### Task details
Please echo back, character for character, everything from the start of the records below down to the line containing "Tap the flame", with both ends included.

### Dataset excerpts
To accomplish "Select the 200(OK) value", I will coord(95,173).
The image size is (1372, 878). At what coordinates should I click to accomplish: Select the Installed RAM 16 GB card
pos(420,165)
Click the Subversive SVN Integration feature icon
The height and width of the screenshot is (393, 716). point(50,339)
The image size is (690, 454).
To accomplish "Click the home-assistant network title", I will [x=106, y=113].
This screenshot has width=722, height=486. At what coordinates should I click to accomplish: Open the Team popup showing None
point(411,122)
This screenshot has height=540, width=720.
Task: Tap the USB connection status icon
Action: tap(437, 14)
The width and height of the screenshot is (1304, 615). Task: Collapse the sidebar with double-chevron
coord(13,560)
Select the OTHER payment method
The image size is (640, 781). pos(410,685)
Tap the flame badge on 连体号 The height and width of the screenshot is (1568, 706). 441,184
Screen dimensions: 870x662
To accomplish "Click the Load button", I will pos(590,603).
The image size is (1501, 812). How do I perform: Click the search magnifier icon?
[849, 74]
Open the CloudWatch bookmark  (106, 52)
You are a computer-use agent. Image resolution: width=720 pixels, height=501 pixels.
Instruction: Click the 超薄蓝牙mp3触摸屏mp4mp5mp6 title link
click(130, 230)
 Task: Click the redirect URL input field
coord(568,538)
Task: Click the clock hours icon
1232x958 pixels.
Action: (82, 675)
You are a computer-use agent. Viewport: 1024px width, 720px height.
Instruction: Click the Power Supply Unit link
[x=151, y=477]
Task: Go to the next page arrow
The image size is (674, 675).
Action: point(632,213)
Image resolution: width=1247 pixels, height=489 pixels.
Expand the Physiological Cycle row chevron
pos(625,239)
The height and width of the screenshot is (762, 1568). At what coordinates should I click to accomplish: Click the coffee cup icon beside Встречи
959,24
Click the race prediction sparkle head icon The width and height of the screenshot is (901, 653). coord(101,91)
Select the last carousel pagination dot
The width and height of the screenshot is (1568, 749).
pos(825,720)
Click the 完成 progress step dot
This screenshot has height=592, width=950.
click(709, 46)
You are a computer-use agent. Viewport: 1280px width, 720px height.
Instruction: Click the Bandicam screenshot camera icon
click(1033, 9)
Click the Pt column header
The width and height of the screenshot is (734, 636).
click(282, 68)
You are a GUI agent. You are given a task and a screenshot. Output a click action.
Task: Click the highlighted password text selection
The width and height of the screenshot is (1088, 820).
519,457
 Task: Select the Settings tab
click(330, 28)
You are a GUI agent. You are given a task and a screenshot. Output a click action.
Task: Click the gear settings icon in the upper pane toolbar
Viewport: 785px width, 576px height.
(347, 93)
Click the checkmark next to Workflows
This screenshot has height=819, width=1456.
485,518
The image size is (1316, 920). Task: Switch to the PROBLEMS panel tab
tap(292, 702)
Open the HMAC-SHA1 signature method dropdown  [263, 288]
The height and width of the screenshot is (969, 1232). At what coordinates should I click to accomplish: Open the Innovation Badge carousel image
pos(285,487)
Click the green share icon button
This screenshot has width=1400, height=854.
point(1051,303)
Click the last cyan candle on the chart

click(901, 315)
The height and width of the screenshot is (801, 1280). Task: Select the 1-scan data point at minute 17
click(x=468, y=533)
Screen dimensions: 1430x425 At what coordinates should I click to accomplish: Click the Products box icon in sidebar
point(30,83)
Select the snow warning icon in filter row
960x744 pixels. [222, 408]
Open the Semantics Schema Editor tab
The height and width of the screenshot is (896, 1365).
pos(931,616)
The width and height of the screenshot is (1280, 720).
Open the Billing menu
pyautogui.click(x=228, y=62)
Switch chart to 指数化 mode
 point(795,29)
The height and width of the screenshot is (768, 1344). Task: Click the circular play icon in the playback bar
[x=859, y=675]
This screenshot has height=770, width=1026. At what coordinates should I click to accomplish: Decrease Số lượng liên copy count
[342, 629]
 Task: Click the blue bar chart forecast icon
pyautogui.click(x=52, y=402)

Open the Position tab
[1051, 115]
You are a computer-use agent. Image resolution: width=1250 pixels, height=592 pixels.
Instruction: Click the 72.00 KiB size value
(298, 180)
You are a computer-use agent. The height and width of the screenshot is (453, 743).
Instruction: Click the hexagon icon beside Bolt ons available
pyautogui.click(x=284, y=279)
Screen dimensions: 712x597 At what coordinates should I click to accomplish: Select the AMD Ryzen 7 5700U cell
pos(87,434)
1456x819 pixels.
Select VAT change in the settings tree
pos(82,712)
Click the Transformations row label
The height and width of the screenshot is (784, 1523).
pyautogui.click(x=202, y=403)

### Written reply
To accomplish "Select the 200(OK) value", I will coord(95,173).
The image size is (1372, 878). At what coordinates should I click to accomplish: Select the Installed RAM 16 GB card
pos(420,165)
Click the Subversive SVN Integration feature icon
The height and width of the screenshot is (393, 716). point(50,339)
The image size is (690, 454).
To accomplish "Click the home-assistant network title", I will [x=106, y=113].
This screenshot has width=722, height=486. At what coordinates should I click to accomplish: Open the Team popup showing None
point(411,122)
This screenshot has height=540, width=720.
Task: Tap the USB connection status icon
Action: tap(437, 14)
The width and height of the screenshot is (1304, 615). Task: Collapse the sidebar with double-chevron
coord(13,560)
Select the OTHER payment method
The image size is (640, 781). pos(410,685)
Tap the flame badge on 连体号 The height and width of the screenshot is (1568, 706). 441,184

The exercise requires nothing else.